(a) field of invention
The present invention relates to an insulator housing made from polymeric materials.
(b) brief description of the prior art
Electrical insulator housings for outdoor use require certain properties in order to function efficiently. For instance, such housings must provide a creepage (leakage) path greater than overall housing length in order to reduce surface electrical stress across the housing. The higher the voltage across the conductor to be insulated, the longer the creepage path must be in order to prevent flashover (short circuiting).
In polluted areas, a longer creepage path for a given voltage is needed because the surface resistance of the insulator is often lowered by deposits from the air. As a result, the unprotected insulator surface, when wetted by rain, fog or condensation, may become conducting.
For the highest DC voltages currently employed, use of conventional bushing material (porcelain) can be impractical and uneconomical owing to the size of insulator needed (see TECHNICAL PROBLEMS ASSOCIATED WITH DEVELOPING HVDC CONVERTER STATIONS FOR VOLTAGES ABOVE 600 kV by P.C.S. KRISHNAYYA et al, IEEE Transaction on Power Delivery, Jan. 1987, vol. PWRD-2, No. 1, p. 174).
As noted above, conventional bushing housings are prone to flashover due to accumulated pollution on the porcelain sheds. Such housings are subject to aerodynamically-deposited pollution, and also, especially for insulators energized with direct voltage, to electrostaticallydeposited pollution because of the lack of adequate external stress control over their porcelain sheds.
Furthermore, large conventional housing designs suffer from water cascading effects in severe weather, thereby short circuiting the insulation between sheds. In addition, the conventional housings, because of their unitary nature, cannot be altered or adjusted to cope with changing conditions, and if damaged, have to be completely replaced.
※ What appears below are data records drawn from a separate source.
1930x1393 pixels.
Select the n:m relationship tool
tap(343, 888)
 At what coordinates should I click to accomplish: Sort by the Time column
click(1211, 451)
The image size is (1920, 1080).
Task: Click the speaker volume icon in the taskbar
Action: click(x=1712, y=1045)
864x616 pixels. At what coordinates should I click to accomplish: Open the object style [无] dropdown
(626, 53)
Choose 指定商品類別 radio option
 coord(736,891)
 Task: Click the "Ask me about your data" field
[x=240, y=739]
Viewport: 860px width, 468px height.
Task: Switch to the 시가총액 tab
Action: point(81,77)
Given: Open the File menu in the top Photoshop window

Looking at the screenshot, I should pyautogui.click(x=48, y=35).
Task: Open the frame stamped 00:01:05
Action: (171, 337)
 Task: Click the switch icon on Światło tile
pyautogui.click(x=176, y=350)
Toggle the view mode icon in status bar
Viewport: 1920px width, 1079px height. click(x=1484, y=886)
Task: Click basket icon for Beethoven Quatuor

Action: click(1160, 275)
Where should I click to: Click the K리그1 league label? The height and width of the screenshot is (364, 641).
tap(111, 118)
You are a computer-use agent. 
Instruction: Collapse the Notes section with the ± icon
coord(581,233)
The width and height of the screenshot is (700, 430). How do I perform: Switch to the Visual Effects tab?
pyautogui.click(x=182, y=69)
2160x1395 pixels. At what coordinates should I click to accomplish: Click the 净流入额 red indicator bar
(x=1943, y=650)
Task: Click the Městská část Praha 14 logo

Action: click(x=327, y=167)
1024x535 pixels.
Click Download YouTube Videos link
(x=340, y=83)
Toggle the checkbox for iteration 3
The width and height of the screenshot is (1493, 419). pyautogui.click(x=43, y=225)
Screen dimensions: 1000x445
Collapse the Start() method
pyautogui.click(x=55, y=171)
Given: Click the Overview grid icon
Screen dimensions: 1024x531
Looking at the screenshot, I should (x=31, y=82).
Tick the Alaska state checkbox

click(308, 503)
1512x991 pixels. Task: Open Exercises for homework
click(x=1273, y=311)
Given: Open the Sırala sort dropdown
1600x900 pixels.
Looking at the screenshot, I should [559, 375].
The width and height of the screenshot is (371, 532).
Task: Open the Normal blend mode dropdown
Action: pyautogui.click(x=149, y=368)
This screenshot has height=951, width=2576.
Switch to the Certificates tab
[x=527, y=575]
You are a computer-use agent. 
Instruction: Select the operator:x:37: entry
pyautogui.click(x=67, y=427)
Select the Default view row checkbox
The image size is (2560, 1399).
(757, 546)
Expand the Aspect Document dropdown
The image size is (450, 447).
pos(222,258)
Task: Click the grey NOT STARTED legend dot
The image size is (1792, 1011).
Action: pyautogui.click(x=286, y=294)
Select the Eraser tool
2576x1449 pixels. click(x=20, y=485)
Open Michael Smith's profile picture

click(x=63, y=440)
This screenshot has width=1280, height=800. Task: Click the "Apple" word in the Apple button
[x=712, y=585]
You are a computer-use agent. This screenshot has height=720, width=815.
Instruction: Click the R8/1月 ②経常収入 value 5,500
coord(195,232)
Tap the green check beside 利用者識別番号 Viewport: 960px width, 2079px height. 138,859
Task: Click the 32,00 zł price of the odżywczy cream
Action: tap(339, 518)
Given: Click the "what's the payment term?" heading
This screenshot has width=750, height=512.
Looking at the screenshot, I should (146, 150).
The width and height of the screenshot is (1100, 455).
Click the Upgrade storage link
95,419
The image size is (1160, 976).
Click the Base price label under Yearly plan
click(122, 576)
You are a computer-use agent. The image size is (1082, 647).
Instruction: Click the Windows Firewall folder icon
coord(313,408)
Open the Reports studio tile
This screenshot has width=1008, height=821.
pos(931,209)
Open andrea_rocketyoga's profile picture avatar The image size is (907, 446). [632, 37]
The large porcelain bushings of the prior art are also cumbersome, heavy and fragile, requiring their complete production in a factory before transportation to the site of use. Use of porcelain also incurs manufacturing limitations, on the extent to which desirable features, such as long creepage path with well spaced sheds, can be combined.
Various attempts to solve these problems have been made. For example, greasing the insulator surface to increase its hydrophobicity and regular washing of the insulator surface to remove pollution deposits have been tried. Neither method has proved totally successful.
In a paper entitled BUSINGS WITH SILICON RUBBER SHEDS by F. HAMMER & J. WELTGEN, Paper No. 44.09 delivered at the Fourth International Symposium on High Voltage Engineering (Athens, Greece 5-9 Sept. 1983), a hollow composite insulator comprising an inner tube made of glass-fibre reinforced with epoxy resin and an outer sheath comprising silicone rubber sheds, is described.
Although these silicone rubber sheds better inhibit flash-over, the external profile of the bushing described in this paper is substantially that of the conventional porcelain insulators and therefore suffers from many of the disadvantages discussed above for porcelain insulators.
C.H.A. Ely et al, in a paper entitled THE BOOSTER SHED: PREVENTION OF FLASHOVER OF POLLUTED SUBSTATION INSULATORS IN HEAVY WETTING, IEEE Transactions on Power Apparatus and Systems, Vol. PAS-97, No. 6, Nov/Dec 1978, disclose the use of supplementary sheds to deflect rain from the more vulnerable parts of insulators. In this paper, skirts of plastic are fixed between the sheds of a conventional insulator so that each skirt overhangs and thereby protects from precipitation the porcelain sheds attached thereunder. The critical amount of pollution deposit, causing insulator flashover at working voltage, in increased when using these skirts or "booster sheds", by a factor of about 4 or 5, i.e. housings with booster sheds can sustain more pollution before flashover occurs.
However, use of booster sheds may actually increase pollution deposits (by preventing rain washing) thereby causing flashover voltage to be undesirably low.
L. Gion et al in a paper entitled NEW INSULATORS WITH HELICODAL SHEDS FOR LIES AND HIGH VOLTAGE APPARATUS, delivered at the Conference Internationale des Grands Reseaux Electriques a Haute Tension, Paris, 15-25th June 1960, disclose how use of helicoidal sheds allows production of shorter insulators of equal efficacy to larger, classical insulators, by taking advantage of the auto-cleaning properties and increased leakage line (=path) inherent in the helicoidal geometry.
However, the insulators discussed in this paper are made of conventional materials (ceramic and porcelain) and therefore still suffer the material deficiencies discussed above.